[PATCH 0/6] Enable PC8+ states

daniel at ffwll.ch (Daniel Vetter) · Wed, 12 Jun 2013 18:27:21 +0200

On Wed, Jun 05, 2013 at 02:21:50PM -0300, Paulo Zanoni wrote:
> From: Paulo Zanoni <paulo.r.zanoni at intel.com>
> 
> Hi
> 
> So this series is a second version of the patch I sent on April 16th. Daniel
> asked to write some patches to properly initialize the interrupts we're touching
> on the PC8+ patches, so the first 5 patches should do this.
> 
> The 6th patch is the big one enabling PC8+ and even though I still didn't
> address all of Daniel's concerns from his first review, the patch already works:
> we get into PC10 and when we get back to PC7 things are still working.

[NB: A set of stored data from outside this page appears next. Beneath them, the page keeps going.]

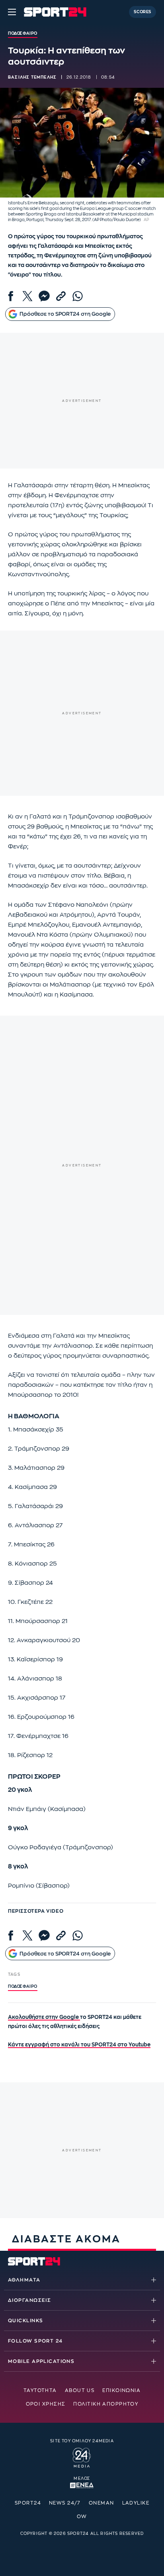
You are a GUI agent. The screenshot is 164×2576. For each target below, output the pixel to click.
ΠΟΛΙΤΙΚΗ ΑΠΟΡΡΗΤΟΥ (105, 2404)
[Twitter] (27, 296)
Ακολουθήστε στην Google (44, 2017)
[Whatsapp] (77, 296)
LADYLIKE (136, 2503)
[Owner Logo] (81, 2456)
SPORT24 (28, 2503)
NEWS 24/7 (65, 2503)
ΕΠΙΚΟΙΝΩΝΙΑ (121, 2390)
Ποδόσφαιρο (22, 1987)
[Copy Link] (60, 296)
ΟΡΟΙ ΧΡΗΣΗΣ (46, 2404)
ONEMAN (101, 2503)
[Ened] (82, 2484)
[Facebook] (10, 296)
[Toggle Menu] (12, 12)
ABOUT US (80, 2390)
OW (82, 2516)
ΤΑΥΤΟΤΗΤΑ (40, 2390)
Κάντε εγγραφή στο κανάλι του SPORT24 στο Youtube (79, 2044)
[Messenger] (44, 296)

Ok, so real review now, not just function name bikeshedding ;-)

* I'd really like to see a testcase, but not per se to exercise pc8+ but
  to check that our prepare/exit code and especially the interrupt
  disabling/enabling doesn't break anything. So the overall structure of
  the test should probably be something like

  1. Put the console into raw mode (so that fbcon doesn't interfere),
  Imre's recent infrastructure patches should make this really simple.

  2. Disable all outputs with setcrtc(fb=NULL).

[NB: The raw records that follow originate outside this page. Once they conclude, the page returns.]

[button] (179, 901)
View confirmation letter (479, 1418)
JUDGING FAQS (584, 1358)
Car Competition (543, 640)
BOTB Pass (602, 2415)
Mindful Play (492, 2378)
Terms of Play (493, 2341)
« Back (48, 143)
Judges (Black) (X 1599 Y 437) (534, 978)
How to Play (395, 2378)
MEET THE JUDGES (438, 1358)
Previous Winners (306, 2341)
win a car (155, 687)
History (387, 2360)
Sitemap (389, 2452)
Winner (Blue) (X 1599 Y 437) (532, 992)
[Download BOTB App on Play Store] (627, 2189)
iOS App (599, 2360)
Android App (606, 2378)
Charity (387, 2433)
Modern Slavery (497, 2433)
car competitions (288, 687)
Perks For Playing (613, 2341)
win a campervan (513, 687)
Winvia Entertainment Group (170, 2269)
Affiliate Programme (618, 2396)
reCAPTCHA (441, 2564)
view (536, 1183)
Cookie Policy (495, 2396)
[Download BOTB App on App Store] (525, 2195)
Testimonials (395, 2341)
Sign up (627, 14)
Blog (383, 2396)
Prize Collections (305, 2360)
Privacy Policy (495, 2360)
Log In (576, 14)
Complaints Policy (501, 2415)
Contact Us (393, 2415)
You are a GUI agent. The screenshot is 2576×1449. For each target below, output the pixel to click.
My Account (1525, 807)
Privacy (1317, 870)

  3. Wait a bit until we're sure that our code has prepared for pc8+, i.e.
  all the interrupts are shut off, lcpll is disabled ...

  4. Run a subtest.

  5. Repeat.

  For subtests we need quite a pile of them I think:
  - Test getconnectors ioctl to make sure both our ->detec and ->get_modes
    callbacks have the proper aux_display runtime pm get/put calls. On a
    quick read through your patch the get/put (currently still call
    forbid/allow) in the ->get_modes hooks seem to be missing.
  - Direct i2c access from userspace. This happens both from random tools
    probing the i2c bus, but also for real uses-cases, like the ddccontrol
    tool or e.g. the Chromebook Pixie which uses gmbus as the hw i2c
    engine for the touchpad.
  - Submit a patch (this might just work when waking the gt automatically
    wakes up everything) _and_ do a blocking wait for it (this will break
    if interrupts are dead).

  It's probably good to have some correctness checks for these, e.g.
  compare the edid property while outputs are still on (so pc8+ is
  impossible) with what happens when they're off. Execbuf could be tested
  with a simple fill blt. Imo it's also important that we have a wait
  before each new subtest, to make sure we really teste everything. E.g. a
  subtest only checks EDID for one output, then waits again. Otherwise it
  could be that the working refcounting in e.g. HDMI could shadow broken
  runtime pm refcounting for dp aux if it's done right afterwards.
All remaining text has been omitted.